En el lado sur de la plaza, junto al edificio de la desaparecida biblioteca, había una serie de negocios pequeños, en los que se expendía todo tipo de implementos y chucherías. Eran locales similares, que se complementaban y competían; hoy obedecerían al justificado titulo de tiendas de bazar. Ahí acudíamos a comprar trompos, canicas y bodoqueras; allí se encontraban caretas, cometas o tijeras; ahí se hallaban pilas, imperdibles y botones; en fin, todo aquello que las tiendas no vendían, ya que el abastecimiento alimenticio era toda su especialidad. Frente a estos bazares se ubicaba, asimismo, una de las pocas cooperativas de “autos de alquiler” con que contaba la ciudad. Por esos días, se podía ya pedir un taxi por vía telefónica; pero era preferible ir personalmente a negociar el precio de "la carrera" para desplazarse a otro lugar.

Era en la esquina de la Carrera Guayaquil con la Caldas, que se formaba el nudo de transito más inconveniente que sufría por esos años la ciudad. Desde esa esquina, la Guayaquil se prolongaba hacia su extinción, pues sólo una cuadra más arriba, se bifurcaba y se convertía en dos avenidas que se alejaban hacia el norte, la parte moderna de la ciudad. Pero fue principalmente en el lado de levante de esa misma cuadra, que existía la mayoría de los oficios y negocios que le hacían tan conveniente al hecho de morar en ese barrio; porque, a excepción del correo y de un banco, se puede decir que de todo y para todo existía, a mediados del siglo pasado, en esta zona de la capital.

Fue en esa calle donde se engalanaban los mejores balcones en tardes de “corso”. Porque desde ahí fue que empezaba el festivo desfile de los carros alegóricos, cuando se exhibía el ingenio y la creatividad del quiteño; y donde las “agraciadas damitas” hacían gala de sus encantos, si no de su donaire y de su bondad.

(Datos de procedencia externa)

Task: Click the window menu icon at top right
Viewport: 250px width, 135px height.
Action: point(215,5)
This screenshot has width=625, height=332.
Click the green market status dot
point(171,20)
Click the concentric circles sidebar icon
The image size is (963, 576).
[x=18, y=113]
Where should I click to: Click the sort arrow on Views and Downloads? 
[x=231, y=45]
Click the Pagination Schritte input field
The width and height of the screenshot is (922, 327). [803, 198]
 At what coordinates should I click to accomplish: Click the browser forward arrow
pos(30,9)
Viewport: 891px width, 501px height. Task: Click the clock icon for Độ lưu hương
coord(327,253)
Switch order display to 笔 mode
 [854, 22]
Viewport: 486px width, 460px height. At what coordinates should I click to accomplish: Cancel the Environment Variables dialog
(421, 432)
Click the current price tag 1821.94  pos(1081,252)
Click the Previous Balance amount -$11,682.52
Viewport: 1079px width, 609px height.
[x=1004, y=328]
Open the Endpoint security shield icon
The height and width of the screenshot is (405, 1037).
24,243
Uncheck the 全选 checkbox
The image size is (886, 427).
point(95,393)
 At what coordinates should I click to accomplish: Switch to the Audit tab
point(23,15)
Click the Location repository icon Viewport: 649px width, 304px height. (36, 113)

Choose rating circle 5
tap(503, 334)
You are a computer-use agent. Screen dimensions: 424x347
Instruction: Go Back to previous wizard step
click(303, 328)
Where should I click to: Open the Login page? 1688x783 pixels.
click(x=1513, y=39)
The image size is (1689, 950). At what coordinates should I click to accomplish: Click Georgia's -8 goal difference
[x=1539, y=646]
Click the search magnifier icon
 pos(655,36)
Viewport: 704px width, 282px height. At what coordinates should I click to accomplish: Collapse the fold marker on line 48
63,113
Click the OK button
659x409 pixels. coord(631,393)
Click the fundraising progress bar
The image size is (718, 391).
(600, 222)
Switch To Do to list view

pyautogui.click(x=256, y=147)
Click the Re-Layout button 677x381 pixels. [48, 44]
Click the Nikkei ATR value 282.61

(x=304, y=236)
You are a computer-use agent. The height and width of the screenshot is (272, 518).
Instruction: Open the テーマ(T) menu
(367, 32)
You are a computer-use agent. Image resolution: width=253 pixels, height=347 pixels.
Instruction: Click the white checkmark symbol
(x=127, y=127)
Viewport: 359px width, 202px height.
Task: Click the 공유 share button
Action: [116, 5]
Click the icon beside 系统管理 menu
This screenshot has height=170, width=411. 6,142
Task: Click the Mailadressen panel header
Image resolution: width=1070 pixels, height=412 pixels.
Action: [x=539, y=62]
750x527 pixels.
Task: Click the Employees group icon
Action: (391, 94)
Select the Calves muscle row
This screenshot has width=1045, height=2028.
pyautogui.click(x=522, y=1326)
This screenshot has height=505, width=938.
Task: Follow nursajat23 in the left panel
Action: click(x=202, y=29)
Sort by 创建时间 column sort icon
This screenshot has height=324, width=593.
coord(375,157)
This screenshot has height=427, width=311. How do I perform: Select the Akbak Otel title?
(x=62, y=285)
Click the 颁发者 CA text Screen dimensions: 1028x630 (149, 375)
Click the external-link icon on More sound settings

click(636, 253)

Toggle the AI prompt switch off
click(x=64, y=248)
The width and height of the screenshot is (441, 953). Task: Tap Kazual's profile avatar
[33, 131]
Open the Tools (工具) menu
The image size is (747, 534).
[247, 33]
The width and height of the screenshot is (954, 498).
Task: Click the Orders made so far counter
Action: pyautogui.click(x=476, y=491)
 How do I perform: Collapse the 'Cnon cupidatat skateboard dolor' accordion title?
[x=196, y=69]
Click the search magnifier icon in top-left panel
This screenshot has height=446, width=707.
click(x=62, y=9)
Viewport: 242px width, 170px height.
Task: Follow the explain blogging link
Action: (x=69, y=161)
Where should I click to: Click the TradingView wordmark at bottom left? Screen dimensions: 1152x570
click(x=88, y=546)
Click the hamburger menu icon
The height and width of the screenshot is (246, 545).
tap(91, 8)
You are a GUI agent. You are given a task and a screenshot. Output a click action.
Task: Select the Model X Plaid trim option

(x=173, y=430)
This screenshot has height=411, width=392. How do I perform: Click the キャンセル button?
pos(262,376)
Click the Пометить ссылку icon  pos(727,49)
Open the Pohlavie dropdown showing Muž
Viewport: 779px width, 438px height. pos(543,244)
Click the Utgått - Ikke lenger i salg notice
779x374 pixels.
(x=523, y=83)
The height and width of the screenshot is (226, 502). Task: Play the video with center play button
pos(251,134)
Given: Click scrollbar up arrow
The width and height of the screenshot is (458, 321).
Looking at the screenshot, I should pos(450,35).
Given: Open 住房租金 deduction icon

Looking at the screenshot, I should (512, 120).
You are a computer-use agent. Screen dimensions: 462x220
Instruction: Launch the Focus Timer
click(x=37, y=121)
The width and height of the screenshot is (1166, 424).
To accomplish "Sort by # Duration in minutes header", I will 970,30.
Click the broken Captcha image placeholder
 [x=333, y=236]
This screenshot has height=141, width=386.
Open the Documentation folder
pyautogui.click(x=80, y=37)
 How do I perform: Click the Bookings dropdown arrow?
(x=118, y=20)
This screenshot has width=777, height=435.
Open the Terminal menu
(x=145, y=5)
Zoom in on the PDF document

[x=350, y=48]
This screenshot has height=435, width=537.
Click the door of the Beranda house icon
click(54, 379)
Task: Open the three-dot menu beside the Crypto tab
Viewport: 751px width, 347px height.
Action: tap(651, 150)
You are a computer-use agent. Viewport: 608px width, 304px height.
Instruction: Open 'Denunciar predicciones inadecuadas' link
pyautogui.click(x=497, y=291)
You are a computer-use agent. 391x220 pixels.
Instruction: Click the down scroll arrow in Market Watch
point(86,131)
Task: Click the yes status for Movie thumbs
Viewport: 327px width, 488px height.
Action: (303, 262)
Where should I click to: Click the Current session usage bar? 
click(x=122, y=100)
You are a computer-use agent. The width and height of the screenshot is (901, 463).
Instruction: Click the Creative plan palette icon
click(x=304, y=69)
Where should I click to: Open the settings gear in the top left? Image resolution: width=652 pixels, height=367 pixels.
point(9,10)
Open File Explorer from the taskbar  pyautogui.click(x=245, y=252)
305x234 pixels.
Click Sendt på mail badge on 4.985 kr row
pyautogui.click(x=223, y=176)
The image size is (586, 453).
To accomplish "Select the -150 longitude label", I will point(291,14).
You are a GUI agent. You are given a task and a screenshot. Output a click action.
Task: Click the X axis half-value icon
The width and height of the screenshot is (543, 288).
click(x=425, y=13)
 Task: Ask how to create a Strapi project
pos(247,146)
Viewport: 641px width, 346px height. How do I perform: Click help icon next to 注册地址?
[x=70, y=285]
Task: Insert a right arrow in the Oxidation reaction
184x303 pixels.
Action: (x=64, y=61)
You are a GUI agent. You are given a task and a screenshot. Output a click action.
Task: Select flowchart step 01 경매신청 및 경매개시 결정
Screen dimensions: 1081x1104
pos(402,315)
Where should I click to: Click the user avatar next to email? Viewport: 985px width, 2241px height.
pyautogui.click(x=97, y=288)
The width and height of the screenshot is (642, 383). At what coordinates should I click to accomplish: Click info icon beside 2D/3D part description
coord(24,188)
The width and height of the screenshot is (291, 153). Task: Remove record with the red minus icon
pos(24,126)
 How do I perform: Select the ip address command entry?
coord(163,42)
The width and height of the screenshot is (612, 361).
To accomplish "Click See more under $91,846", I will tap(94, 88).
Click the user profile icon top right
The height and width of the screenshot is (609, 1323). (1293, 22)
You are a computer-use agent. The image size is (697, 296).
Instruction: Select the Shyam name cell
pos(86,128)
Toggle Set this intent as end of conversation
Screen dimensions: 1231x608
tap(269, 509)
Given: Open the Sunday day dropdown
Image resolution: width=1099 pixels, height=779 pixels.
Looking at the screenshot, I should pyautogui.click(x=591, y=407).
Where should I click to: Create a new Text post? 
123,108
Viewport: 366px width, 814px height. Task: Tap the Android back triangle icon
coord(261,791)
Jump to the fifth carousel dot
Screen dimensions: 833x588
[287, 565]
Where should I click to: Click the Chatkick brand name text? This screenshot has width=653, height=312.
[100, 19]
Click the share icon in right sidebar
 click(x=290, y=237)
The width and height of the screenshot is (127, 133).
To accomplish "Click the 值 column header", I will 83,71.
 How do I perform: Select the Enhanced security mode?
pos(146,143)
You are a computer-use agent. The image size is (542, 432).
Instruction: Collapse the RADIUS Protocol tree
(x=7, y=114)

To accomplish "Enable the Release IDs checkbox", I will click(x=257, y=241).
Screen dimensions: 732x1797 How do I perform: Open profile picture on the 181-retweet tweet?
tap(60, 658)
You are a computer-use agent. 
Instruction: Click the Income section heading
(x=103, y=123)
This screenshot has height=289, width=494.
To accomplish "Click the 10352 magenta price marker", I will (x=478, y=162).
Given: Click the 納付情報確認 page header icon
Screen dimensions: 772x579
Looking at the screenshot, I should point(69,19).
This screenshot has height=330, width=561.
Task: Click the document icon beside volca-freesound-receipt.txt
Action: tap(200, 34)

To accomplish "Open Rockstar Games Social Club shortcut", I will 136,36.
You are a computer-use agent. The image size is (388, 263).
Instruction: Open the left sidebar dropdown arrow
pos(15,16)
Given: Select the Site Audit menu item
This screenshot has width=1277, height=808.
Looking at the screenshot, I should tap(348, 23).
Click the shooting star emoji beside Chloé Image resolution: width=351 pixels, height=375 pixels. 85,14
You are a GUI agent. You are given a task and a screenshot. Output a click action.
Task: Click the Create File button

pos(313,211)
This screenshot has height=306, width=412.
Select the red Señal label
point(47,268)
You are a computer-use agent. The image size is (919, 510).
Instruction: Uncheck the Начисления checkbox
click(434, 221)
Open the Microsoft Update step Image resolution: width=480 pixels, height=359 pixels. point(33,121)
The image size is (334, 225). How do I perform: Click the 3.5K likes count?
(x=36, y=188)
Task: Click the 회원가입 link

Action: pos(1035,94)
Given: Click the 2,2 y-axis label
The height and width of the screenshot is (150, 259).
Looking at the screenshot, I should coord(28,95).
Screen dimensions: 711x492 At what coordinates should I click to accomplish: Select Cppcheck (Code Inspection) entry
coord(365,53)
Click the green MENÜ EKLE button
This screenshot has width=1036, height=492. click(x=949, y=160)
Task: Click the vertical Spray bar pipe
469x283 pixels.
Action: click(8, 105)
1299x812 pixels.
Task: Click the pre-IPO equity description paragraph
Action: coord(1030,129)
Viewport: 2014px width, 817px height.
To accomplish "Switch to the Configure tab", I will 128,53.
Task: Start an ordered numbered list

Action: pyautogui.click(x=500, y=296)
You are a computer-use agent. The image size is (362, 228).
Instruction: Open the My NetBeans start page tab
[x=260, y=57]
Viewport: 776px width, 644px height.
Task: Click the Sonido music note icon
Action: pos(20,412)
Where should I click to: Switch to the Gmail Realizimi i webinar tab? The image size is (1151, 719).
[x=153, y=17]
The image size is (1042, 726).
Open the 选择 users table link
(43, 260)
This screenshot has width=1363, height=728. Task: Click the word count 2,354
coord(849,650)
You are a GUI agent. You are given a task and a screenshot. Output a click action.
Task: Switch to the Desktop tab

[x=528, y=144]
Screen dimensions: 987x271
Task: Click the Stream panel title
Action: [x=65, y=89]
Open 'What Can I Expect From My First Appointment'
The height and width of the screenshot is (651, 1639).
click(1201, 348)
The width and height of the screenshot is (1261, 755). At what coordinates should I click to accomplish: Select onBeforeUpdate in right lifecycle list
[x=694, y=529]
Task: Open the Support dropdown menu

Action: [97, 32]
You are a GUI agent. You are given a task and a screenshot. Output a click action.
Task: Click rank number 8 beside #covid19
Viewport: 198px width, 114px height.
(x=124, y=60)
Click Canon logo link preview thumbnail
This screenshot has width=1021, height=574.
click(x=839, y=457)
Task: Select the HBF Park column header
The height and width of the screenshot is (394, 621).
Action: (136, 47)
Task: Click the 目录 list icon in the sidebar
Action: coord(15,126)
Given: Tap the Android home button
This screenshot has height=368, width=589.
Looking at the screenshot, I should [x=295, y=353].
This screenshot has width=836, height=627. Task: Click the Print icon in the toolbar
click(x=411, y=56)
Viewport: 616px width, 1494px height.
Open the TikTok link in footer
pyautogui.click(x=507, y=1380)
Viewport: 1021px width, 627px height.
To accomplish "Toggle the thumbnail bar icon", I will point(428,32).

Fue, el corso, pregón y parte consustancial de las festividades quiteñas en esos años; un símbolo que fue más tarde perdiendo vigencia y popularidad.

Este es parte de mi notariado testimonio. Doy fe, por lo mismo, que soy buen quiteño y que viví “de guambra” en una calle corta y empinada. Confieso que mi infancia transcurrió a tiro de piedra de esa cambiada plaza, que ahora sólo conserva su antiguo nombre. Sí, yo también crecí en el barrio de San Blas!